What is being asked:
For the listing below, work out the number of lines that hold "computer" and return that number alone.

***** Data for review *****

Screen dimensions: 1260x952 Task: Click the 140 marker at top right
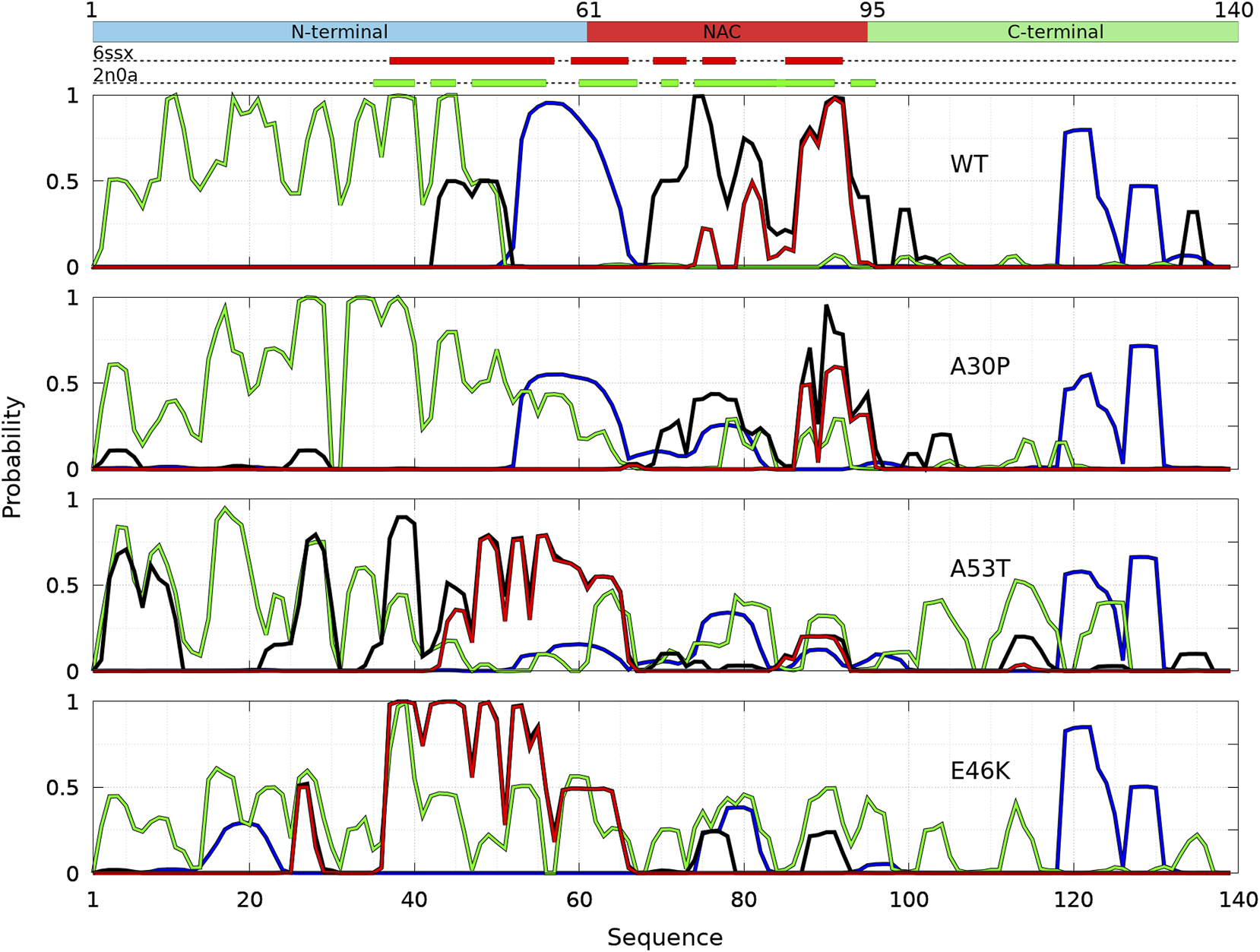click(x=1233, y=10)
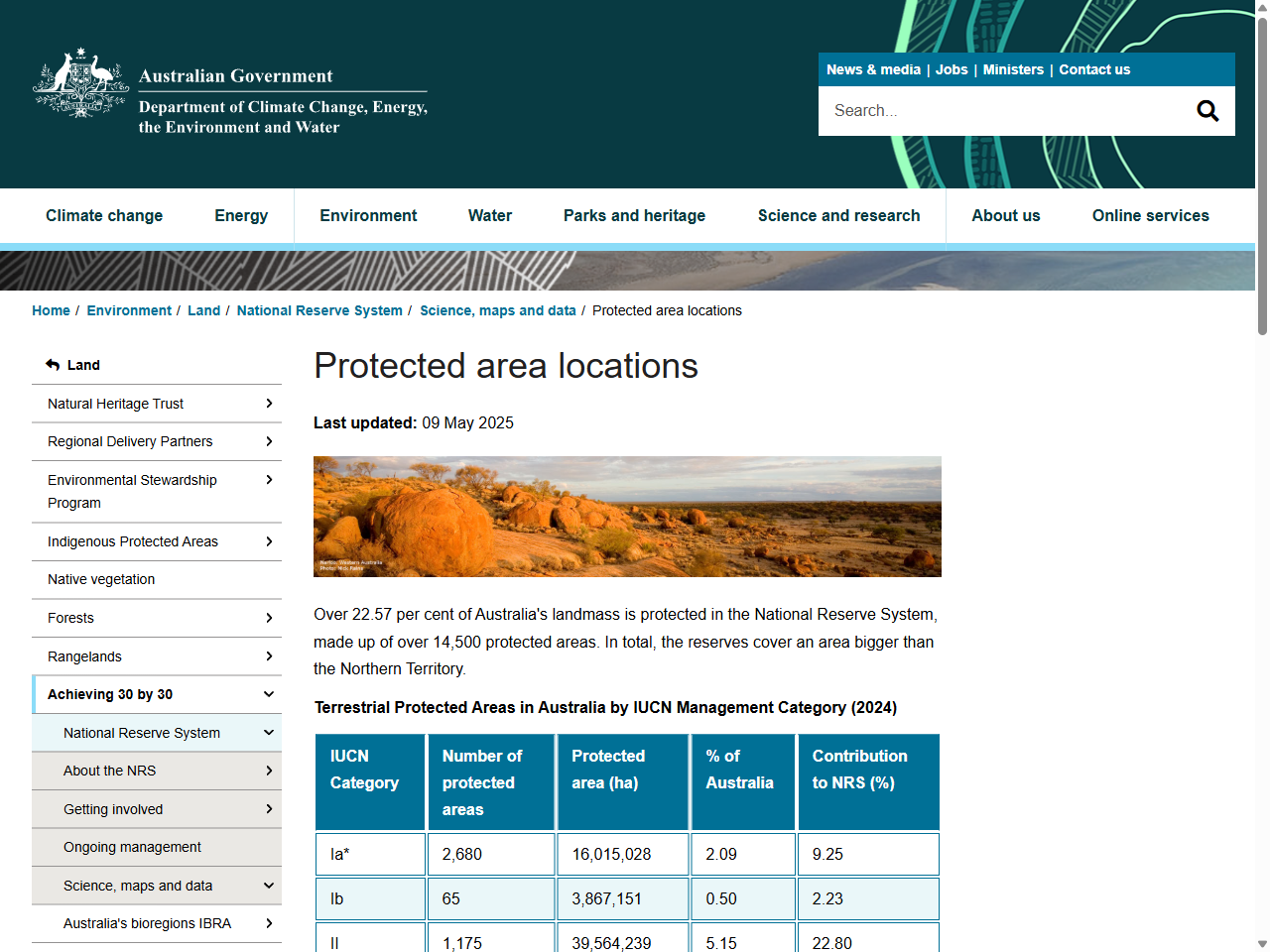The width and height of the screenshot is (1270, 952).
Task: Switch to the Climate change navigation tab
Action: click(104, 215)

*****
***** Data for review *****

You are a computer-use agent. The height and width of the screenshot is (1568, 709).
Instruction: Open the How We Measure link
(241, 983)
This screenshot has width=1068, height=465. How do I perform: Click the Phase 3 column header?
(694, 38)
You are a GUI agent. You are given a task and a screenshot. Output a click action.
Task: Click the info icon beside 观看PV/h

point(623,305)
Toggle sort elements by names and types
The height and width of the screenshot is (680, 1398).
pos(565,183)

*****
***** Data for review *****

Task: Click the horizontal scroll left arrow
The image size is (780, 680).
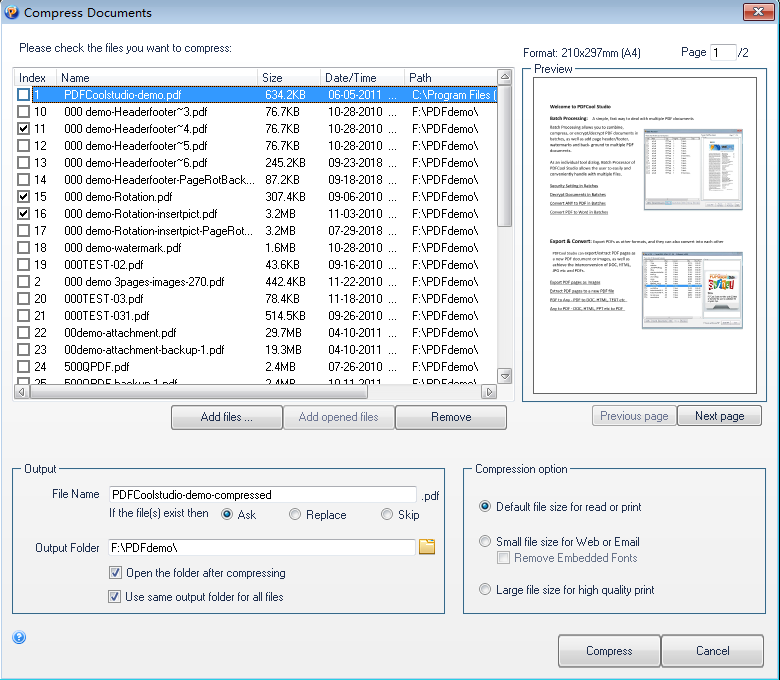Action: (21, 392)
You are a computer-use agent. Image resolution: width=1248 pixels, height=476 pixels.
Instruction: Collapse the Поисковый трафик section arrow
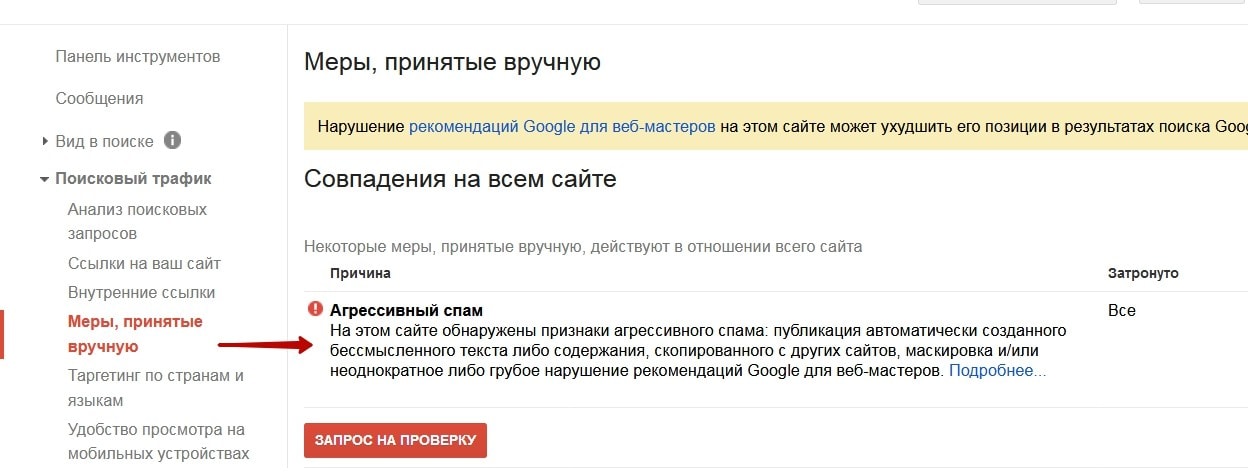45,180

*****

Task result:
2